─── DATA RECORDS
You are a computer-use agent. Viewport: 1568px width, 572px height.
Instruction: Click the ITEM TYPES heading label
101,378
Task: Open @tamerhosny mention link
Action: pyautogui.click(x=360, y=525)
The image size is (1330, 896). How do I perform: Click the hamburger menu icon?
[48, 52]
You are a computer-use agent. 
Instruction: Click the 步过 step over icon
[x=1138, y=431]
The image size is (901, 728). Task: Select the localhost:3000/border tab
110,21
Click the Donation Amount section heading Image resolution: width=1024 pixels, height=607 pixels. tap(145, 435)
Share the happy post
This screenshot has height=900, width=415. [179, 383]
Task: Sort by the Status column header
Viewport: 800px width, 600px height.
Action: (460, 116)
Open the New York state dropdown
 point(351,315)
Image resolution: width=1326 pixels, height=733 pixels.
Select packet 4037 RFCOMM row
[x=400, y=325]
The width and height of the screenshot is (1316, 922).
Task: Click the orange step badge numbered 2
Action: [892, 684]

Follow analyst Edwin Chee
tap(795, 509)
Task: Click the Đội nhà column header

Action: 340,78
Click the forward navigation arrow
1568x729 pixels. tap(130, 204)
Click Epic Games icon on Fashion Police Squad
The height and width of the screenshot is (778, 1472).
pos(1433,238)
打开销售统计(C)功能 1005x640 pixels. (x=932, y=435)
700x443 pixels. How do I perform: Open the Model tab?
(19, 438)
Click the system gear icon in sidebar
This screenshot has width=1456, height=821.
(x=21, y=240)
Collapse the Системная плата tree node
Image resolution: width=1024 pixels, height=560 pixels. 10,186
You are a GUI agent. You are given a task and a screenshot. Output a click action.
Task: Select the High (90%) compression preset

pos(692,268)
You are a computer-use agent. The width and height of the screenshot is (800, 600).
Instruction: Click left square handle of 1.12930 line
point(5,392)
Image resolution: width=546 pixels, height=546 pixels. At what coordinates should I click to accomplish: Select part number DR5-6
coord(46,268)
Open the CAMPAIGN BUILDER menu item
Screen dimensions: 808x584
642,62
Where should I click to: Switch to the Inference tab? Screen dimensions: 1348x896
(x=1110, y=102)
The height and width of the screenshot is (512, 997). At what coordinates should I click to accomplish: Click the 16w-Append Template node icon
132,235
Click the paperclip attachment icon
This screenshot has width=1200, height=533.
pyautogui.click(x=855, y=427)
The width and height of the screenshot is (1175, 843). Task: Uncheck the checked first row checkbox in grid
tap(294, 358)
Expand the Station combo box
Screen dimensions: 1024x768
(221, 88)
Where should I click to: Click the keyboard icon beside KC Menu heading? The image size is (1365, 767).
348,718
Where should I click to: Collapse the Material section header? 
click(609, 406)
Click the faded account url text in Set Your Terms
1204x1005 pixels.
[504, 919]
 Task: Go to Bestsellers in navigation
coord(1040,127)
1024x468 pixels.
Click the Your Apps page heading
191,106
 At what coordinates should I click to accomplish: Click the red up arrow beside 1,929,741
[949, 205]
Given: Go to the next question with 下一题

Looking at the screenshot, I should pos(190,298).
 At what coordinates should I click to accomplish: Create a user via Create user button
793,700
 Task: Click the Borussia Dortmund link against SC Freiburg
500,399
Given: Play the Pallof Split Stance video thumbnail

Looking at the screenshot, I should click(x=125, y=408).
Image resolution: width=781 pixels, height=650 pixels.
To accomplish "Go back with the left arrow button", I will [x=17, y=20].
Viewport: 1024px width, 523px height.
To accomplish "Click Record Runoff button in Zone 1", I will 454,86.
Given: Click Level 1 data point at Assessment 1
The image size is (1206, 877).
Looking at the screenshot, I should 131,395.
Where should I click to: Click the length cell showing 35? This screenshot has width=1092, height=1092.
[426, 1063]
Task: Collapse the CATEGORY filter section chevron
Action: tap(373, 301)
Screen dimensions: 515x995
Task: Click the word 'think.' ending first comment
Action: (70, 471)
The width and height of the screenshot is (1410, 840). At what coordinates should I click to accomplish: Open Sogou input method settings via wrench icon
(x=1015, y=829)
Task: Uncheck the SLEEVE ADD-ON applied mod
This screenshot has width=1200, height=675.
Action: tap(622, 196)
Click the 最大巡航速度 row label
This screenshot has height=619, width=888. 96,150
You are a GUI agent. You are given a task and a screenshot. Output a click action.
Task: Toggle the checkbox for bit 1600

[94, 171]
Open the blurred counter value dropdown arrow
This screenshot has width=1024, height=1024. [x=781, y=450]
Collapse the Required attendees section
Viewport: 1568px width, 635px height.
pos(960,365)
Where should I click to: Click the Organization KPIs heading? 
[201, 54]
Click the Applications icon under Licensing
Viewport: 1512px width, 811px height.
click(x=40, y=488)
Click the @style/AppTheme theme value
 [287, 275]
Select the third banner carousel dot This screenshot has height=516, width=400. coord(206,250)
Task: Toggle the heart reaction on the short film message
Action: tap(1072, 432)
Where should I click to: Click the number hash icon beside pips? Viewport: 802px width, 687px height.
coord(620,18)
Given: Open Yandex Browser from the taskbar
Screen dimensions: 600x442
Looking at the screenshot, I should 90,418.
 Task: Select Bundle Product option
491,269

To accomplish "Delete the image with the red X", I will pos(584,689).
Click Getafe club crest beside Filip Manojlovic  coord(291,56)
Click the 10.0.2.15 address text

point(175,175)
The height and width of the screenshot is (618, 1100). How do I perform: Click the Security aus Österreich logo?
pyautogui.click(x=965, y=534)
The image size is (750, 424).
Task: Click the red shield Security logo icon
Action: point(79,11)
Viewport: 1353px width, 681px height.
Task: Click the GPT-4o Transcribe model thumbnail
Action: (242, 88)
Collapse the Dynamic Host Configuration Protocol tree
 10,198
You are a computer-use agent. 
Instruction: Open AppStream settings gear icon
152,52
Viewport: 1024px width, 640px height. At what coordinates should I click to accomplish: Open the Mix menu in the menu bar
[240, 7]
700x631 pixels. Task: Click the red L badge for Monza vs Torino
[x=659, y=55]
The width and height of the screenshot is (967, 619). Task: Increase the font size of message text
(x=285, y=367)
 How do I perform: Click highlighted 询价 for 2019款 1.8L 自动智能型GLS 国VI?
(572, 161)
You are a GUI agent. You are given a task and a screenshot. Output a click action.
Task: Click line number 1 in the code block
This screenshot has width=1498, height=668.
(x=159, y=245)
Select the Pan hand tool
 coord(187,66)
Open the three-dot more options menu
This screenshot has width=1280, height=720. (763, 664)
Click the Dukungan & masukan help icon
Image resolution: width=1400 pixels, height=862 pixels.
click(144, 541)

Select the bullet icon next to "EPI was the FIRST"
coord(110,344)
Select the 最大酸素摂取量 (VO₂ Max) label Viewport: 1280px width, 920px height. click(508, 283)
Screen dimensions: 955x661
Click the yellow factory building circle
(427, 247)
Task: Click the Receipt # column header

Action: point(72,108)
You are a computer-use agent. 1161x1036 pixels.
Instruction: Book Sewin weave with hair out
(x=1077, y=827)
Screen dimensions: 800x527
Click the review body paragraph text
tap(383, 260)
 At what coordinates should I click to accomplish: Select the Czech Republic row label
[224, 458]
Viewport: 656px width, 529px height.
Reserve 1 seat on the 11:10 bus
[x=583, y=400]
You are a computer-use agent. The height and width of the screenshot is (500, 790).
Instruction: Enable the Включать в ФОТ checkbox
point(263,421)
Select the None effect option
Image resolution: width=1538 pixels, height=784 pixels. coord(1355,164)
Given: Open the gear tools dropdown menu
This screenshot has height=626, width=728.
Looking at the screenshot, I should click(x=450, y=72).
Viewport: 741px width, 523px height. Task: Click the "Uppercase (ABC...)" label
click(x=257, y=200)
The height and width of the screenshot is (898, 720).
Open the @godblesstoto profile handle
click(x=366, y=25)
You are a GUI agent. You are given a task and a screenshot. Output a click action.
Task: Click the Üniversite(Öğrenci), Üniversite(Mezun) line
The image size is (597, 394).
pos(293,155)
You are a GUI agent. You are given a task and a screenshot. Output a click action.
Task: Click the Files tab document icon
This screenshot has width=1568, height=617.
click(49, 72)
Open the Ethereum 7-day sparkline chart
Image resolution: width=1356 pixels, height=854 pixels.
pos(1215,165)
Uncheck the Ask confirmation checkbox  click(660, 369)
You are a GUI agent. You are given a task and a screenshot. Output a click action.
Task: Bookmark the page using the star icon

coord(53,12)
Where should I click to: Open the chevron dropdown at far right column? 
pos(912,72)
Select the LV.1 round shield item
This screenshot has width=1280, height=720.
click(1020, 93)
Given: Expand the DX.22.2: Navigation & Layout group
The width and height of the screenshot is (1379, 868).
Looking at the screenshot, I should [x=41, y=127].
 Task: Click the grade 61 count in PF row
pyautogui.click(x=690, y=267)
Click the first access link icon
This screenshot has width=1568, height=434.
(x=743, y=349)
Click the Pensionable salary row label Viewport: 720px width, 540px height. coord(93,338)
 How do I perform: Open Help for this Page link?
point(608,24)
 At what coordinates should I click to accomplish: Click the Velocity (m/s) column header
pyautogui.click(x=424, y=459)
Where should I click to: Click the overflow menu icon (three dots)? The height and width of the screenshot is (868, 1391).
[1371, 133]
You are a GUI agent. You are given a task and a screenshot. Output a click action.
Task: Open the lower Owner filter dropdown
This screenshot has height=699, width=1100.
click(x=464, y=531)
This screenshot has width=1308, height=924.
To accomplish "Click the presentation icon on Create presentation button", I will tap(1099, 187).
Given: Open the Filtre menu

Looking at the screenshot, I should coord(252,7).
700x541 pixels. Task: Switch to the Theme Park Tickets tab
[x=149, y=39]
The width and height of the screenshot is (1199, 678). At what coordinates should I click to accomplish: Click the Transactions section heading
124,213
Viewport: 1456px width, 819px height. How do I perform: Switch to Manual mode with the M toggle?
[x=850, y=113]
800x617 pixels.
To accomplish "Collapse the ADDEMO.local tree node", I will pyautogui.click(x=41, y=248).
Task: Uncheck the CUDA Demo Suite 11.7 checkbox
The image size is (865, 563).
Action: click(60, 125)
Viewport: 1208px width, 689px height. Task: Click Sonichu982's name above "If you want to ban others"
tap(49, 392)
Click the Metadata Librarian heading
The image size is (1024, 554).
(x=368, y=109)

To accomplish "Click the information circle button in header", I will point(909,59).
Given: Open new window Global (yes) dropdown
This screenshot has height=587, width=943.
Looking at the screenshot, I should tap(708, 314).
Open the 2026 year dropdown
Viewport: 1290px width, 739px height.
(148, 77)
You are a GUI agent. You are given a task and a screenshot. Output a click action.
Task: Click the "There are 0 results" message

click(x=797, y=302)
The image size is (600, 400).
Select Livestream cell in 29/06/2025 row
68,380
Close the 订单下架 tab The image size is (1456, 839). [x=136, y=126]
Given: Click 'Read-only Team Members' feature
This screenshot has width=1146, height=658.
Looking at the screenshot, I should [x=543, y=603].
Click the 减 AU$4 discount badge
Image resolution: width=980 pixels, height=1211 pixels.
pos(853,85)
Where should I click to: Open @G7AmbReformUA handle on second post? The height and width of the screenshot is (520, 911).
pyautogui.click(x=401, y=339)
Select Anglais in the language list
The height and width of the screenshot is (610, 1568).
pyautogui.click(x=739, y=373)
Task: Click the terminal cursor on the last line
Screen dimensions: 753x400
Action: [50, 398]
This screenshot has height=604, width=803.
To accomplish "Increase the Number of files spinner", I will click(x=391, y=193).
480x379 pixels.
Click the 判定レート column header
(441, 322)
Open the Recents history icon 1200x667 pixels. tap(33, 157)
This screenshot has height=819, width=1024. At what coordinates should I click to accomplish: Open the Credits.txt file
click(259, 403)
──────
◆ PROBLEM REQUIREMENTS ◆
Return only the part of the records above that opens with the line containing "This screenshot has height=626, width=728." and closes with the line containing "The height and width of the screenshot is (898, 720).", ends included.

◆ SOLUTION FOR THIS EXERCISE ◆
This screenshot has height=626, width=728.
Looking at the screenshot, I should click(x=450, y=72).
Viewport: 741px width, 523px height. Task: Click the "Uppercase (ABC...)" label
click(x=257, y=200)
The height and width of the screenshot is (898, 720).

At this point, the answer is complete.